Discussion: lock dependencies

dadi / web

Web is a drop in front end for websites and web apps. Consumes data from DADI API and others

https://dadi.cloud/en/web/

Other

48 stars 17 forks source link

Discussion: lock dependencies #232

Closed jimlambie closed 5 years ago

jimlambie commented 6 years ago

We need a solution for locking dependencies in Web (and other products, of course).

We have had a couple of failed builds recently where a package developer released a dud version that was within our dependency range.

Asking for a discussion about how we go about this, whether we rationalise the semver ranges in the package.json, commit a package-lock.json to the repo or use npm shrinkwrap before releasing.

All comments welcomed!

eduardoboucas commented 6 years ago

I think we should start by pinning our dependencies to only allow automatic patch updates (e.g. "@purest/providers": "^1.0.0" becomes "@purest/providers": "~1.0.0"). This means we're more strict about updates to our dependencies, but flexible enough to not have to manually look for bug fixes for them.

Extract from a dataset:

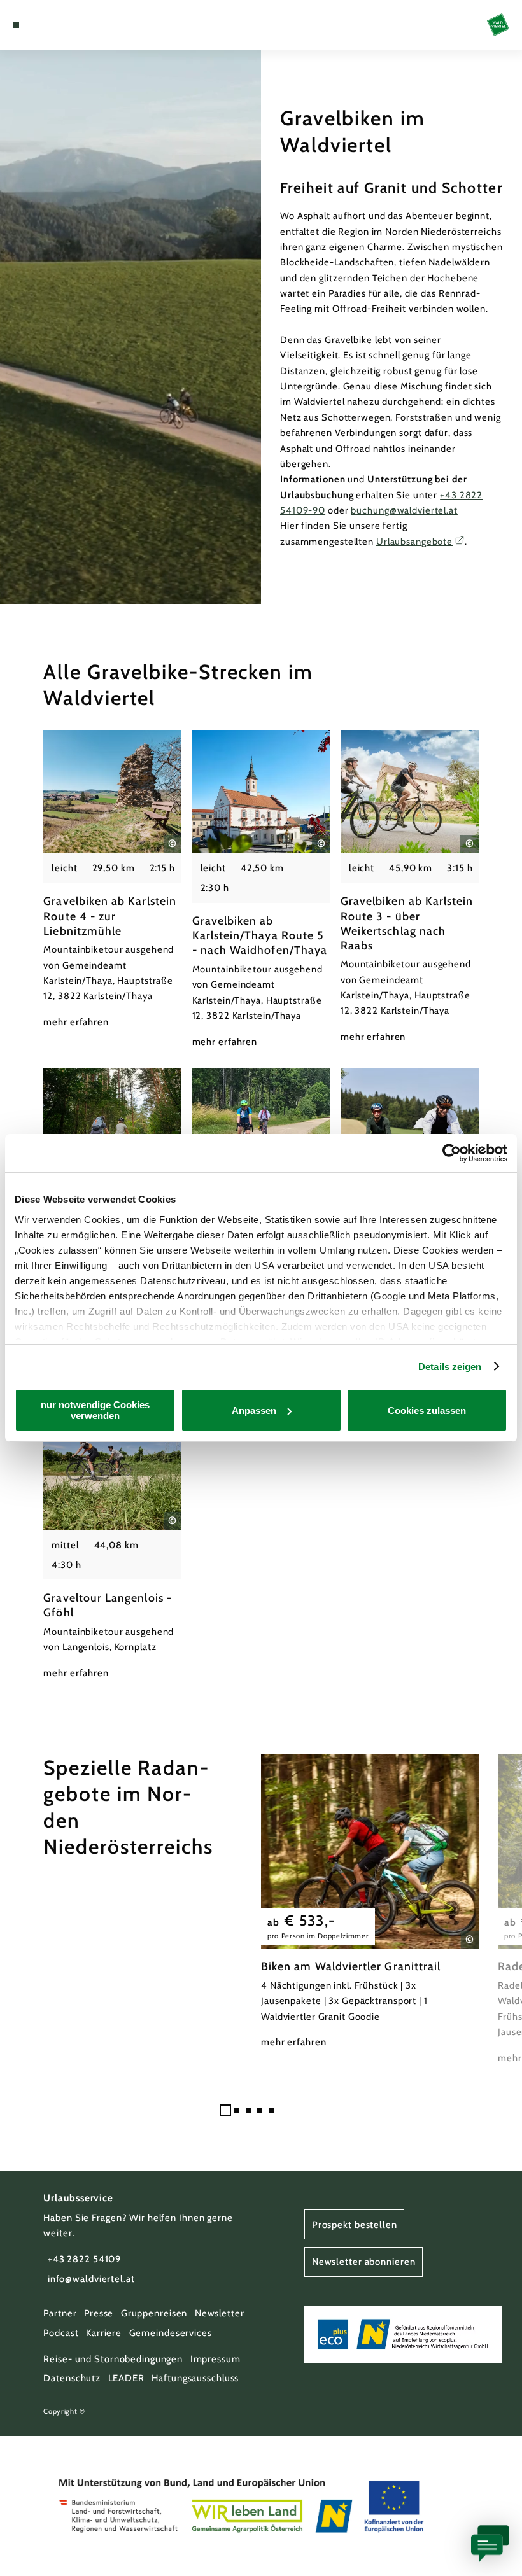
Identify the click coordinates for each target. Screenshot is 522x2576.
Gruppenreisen (154, 2313)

At the same time, I think adopting a package-lock file would be a good idea, ensuring we're safe when:

products are installed using different versions of npm
a dependency of a dependency has a new version, which will not fall under our semver update rules described above

jimlambie commented 6 years ago

As @eduardoboucas has suggested ^

We'll be pinning dependencies, then committing the lock file.

mingard commented 6 years ago

Reopening this issue to provide a response:

I believe we should be making the decision at the point of release, so using shrinkwrap would be my preference. I've been using package-lock on some projects recently, but I don't believe we should be applying restrictions outside of the release.

With package-lock, files that are not in the top-level package are ignored, but shrinkwrap files belonging to dependencies are respected.

jimlambie commented 6 years ago

What do you mean by "applying restrictions outside of the release"?

mingard commented 6 years ago

Applying a manifest for packages outside on NPM, so on github

jimlambie commented 6 years ago

I absolutely believe that we should be doing that. The release and the source code obtained directly from the repository should behave in the same way for everyone. At the very least is removes the need to ask anyone who has an issue "what version of xyz has been installed?"

It's true that perhaps the package lock solution isn't ideal, and shrinkwrapping might be the way to go. The first step was to pin stricter versions of dependencies, and I believe we've done that.

mingard commented 6 years ago

Okay, so:

strict version definition in package.json
shrinkwrap for NPM

adamkdean commented 6 years ago

RE: @eduardoboucas "This means we're more strict about updates to our dependencies, but flexible enough to not have to manually look for bug fixes for them."

If Snyk is looking at the repos, then we should be able to at least cover ourselves from a security point of view, and update/test/release the package versions when Snyk detects an issue. And perhaps we just have a schedule were we update all deps and do the test/release etc.